Rebecca O’Donnell is led out of the Randolph County Courthouse in Pocahontas by Sheriff Kevin Bell (left) after O’Donnell pleaded guilty Aug. 6 to the murder of Linda Collins.
(Arkansas Democrat-Gazette/Thomas Metthe)

Short said both prosecutors and O'Donnell's attorneys sought more information about O'Donnell's "state of mind" before the murder, though he said that question remained largely unanswered at the time of O'Donnell's plea. He said the plea was largely motivated by a desire to have closure for both Collins' and O'Donnell's families.

"It wasn't until fairly recently that we made progress with regards to negotiations," Short said.

Other documents released over the weekend show that police began investigating O'Donnell within days of the discovery of Collins' body.

According to multiple affidavits filed in support of search warrants during the course of the investigation, police said they first interviewed O'Donnell on June 4, the night the body was discovered.
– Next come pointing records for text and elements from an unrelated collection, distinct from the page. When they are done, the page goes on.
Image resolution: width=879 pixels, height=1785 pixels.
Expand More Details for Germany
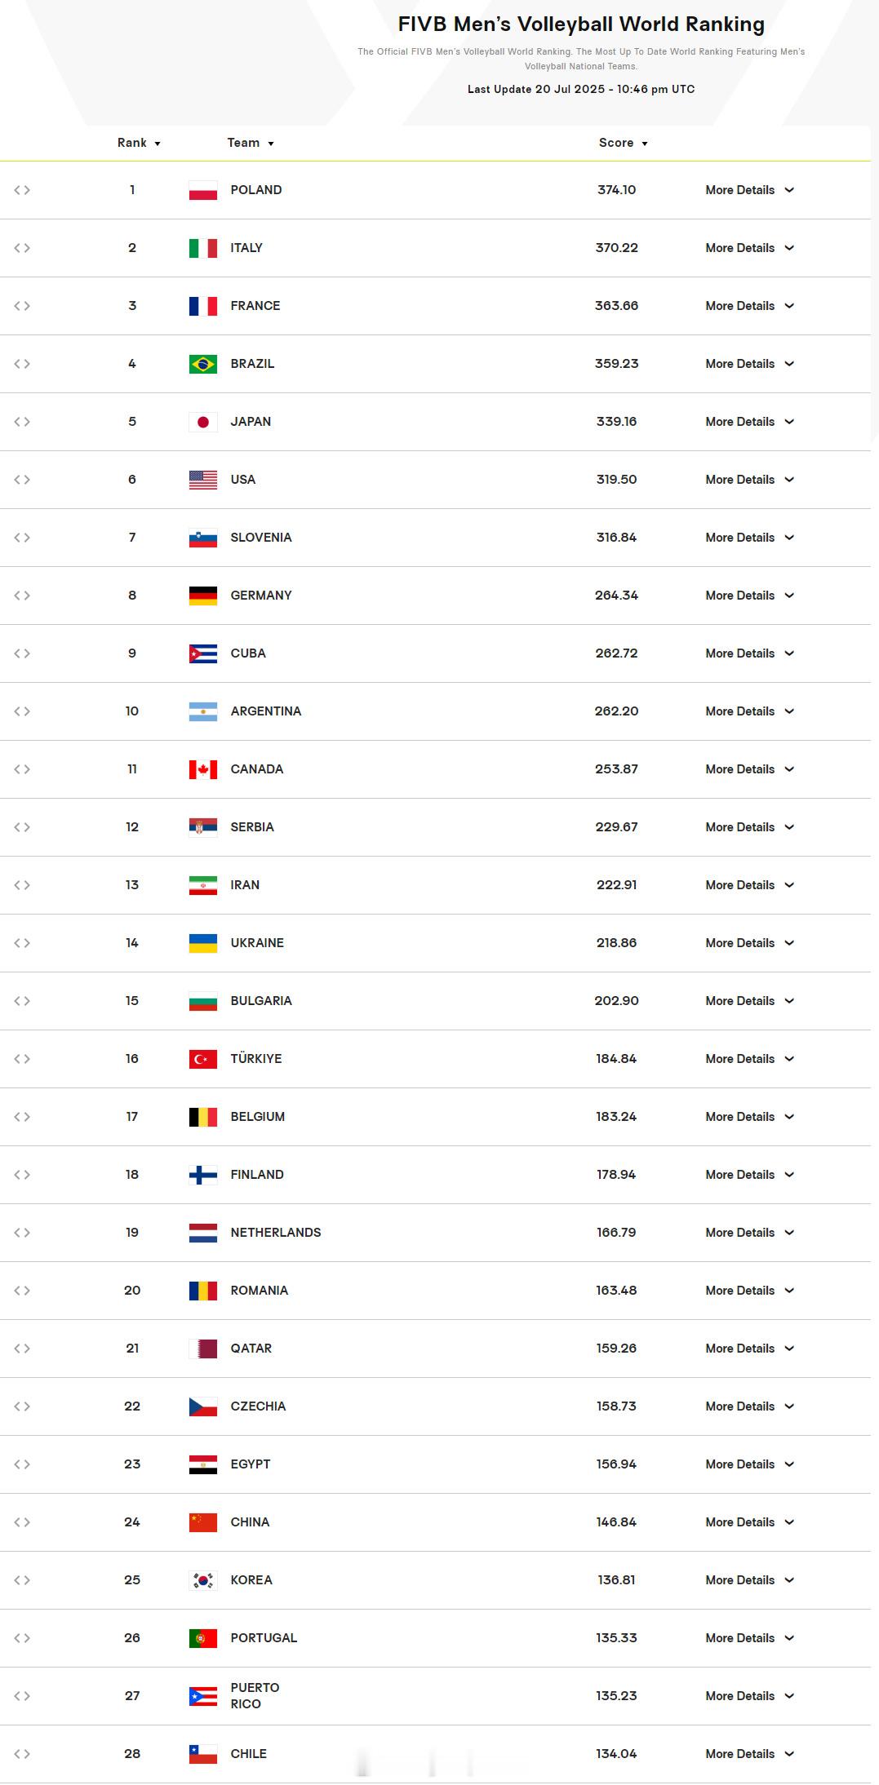coord(749,596)
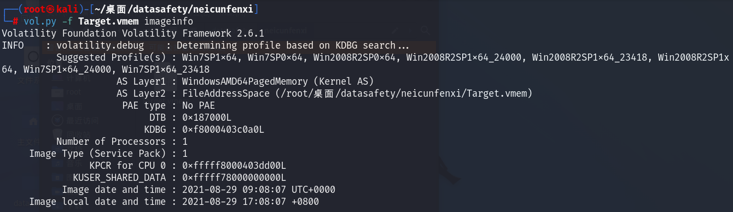Click the KDBG address 0xf8000403c0a0L
733x212 pixels.
point(223,129)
Robert Dittrich, the special prosecutor later assigned to the case, said Monday he did not believe that O'Donnell was a suspect at that time, noting that police spoke to a number of Collins' family members and friends the day her body was discovered to get a sense of her activities.

During that initial interview, O'Donnell told police that she and Collins had gotten into an argument May 28 at Collins' house, after which O'Donnell said she had not returned to the house.

Investigators noted in several affidavits filed later that O'Donnell's statements clashed with what others had told police. Butch Smith told police that he had seen O'Donnell pulling into Collins' property on June 3, the day before he discovered his mother's body. O'Donnell's fiance, Tim Loggains, told police that O'Donnell had been over to Collins' house several times after May 28, according to the affidavits.

Investigators obtained a search warrant for O'Donnell's phone records June 7 and that day requested permission to search her Facebook account to view messages between her and Collins, according to documents related to each request.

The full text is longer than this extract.